You are viewing a plain text version of this content. The canonical link for it is here.
Posted to commits@mesos.apache.org by bm...@apache.org on 2019/07/03 21:07:40 UTC
[mesos] 01/03: Fixed bugs in updating framework roles in the
allocator.
This is an automated email from the ASF dual-hosted git repository.
bmahler pushed a commit to branch master
in repository https://gitbox.apache.org/repos/asf/mesos.git
commit d96669d563e60563198c99604b7c5d62a28506aa
Author: Andrei Sekretenko <as...@mesosphere.io>
AuthorDate: Wed Jul 3 16:56:19 2019 -0400
Fixed bugs in updating framework roles in the allocator.
This patch replaces the largest part of the logic around
(un)suppressing framework roles in the 'updateFramework()'
method with calling 'suppressRoles()'/'unsuppressRoles()'.
This fixes bugs which are triggered by simulatneous updates of
framework's roles and its suppressed roles (see MESOS-9870), namely:
- master crashes due to changing nonexistent role metrics
- master crash due to activating removed frameworkSorter
- spurious activation of a role added in suppressed state
Review: https://reviews.apache.org/r/70995/
---
src/master/allocator/mesos/hierarchical.cpp | 89 ++++++++---------------------
1 file changed, 25 insertions(+), 64 deletions(-)

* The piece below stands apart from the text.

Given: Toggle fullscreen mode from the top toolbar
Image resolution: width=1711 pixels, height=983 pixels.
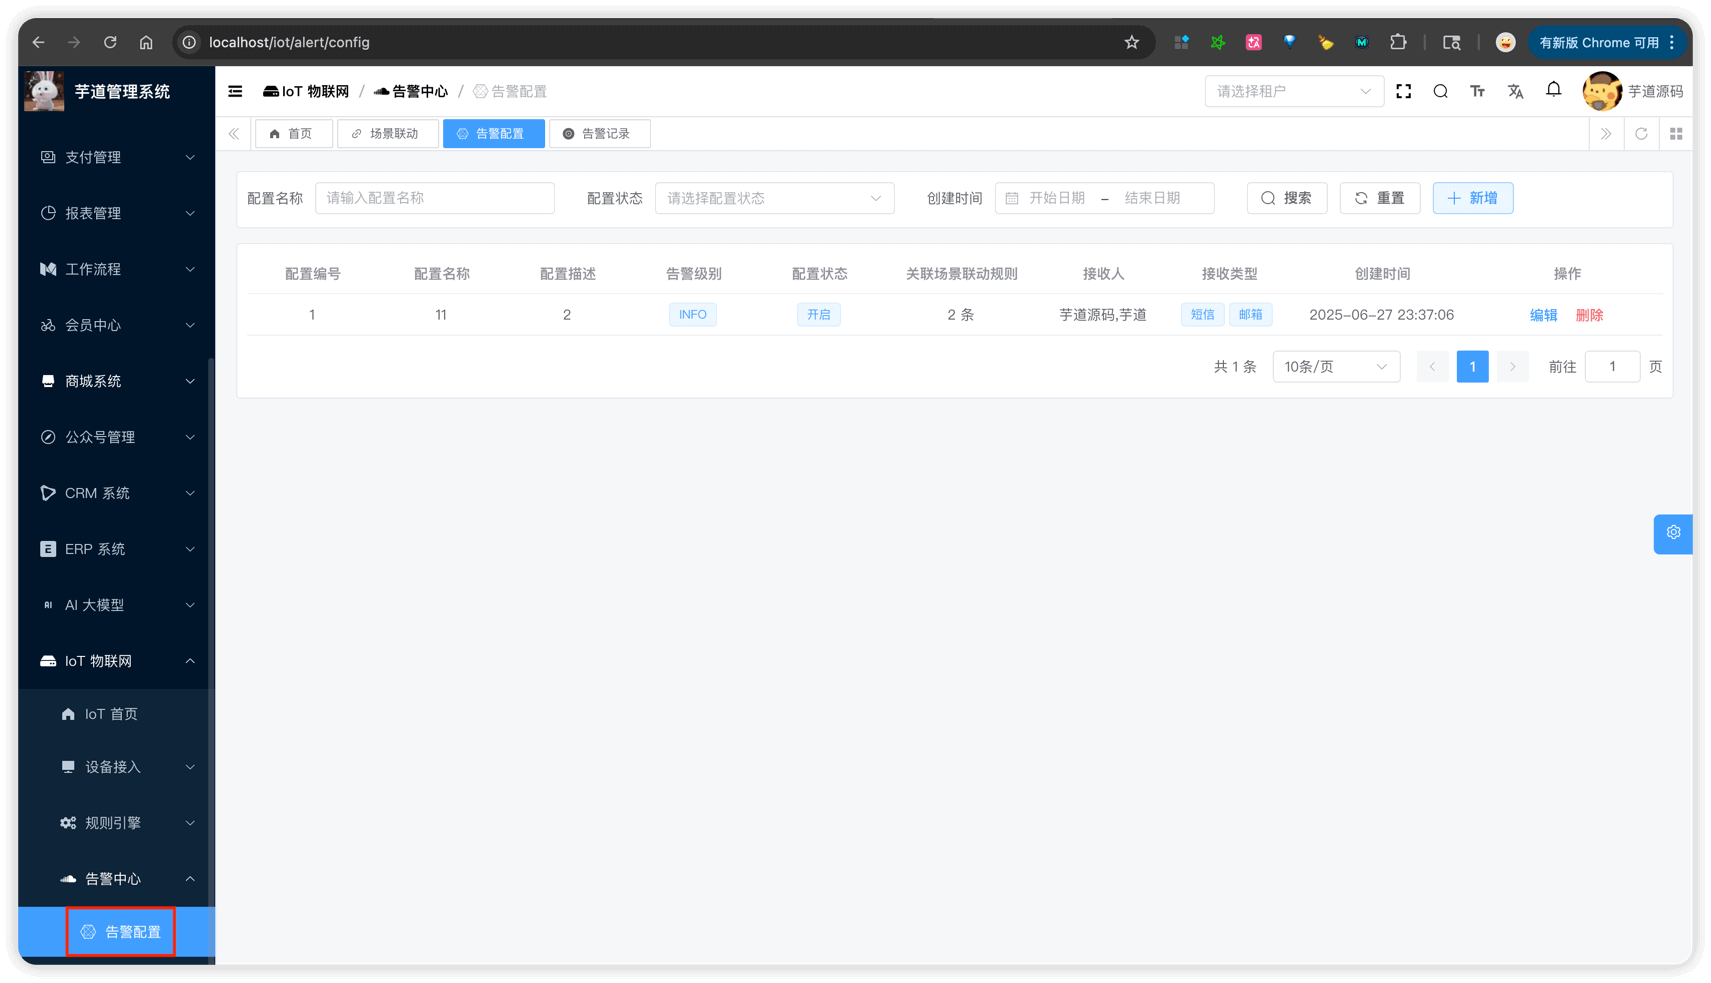Looking at the screenshot, I should pos(1403,91).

diff --git a/src/master/allocator/mesos/hierarchical.cpp b/src/master/allocator/mesos/hierarchical.cpp
index c2333bc..f1fa838 100644
--- a/src/master/allocator/mesos/hierarchical.cpp
+++ b/src/master/allocator/mesos/hierarchical.cpp
@@ -67,6 +67,11 @@ using process::Timeout;
namespace mesos {
+
+// Needed to prevent shadowing of template '::operator-<std::set<T>>'
+// by non-template '::mesos::operator-'
+using ::operator-;
+
namespace internal {
namespace master {
namespace allocator {
@@ -481,39 +486,26 @@ void HierarchicalAllocatorProcess::updateFramework(
Framework& framework = frameworks.at(frameworkId);
- set<string> oldRoles = framework.roles;
- set<string> newRoles = protobuf::framework::getRoles(frameworkInfo);
- set<string> oldSuppressedRoles = framework.suppressedRoles;
+ const set<string> oldRoles = framework.roles;
+ const set<string> newRoles = protobuf::framework::getRoles(frameworkInfo);
+ const set<string> oldSuppressedRoles = framework.suppressedRoles;
- // TODO(xujyan): Add a stout set difference method that wraps around
- // `std::set_difference` for this.
- const set<string> removedRoles = [&]() {
- set<string> result = oldRoles;
- foreach (const string& role, newRoles) {
- result.erase(role);
- }
- return result;
- }();
+ foreach (const string& role, newRoles - oldRoles) {
+ framework.metrics->addSubscribedRole(role);
- const set<string> newSuppressedRoles = [&]() {
- set<string> result = suppressedRoles;
- foreach (const string& role, oldSuppressedRoles) {
- result.erase(role);
+ // NOTE: It's possible that we're already tracking this framework
+ // under the role because a framework can unsubscribe from a role
+ // while it still has resources allocated to the role.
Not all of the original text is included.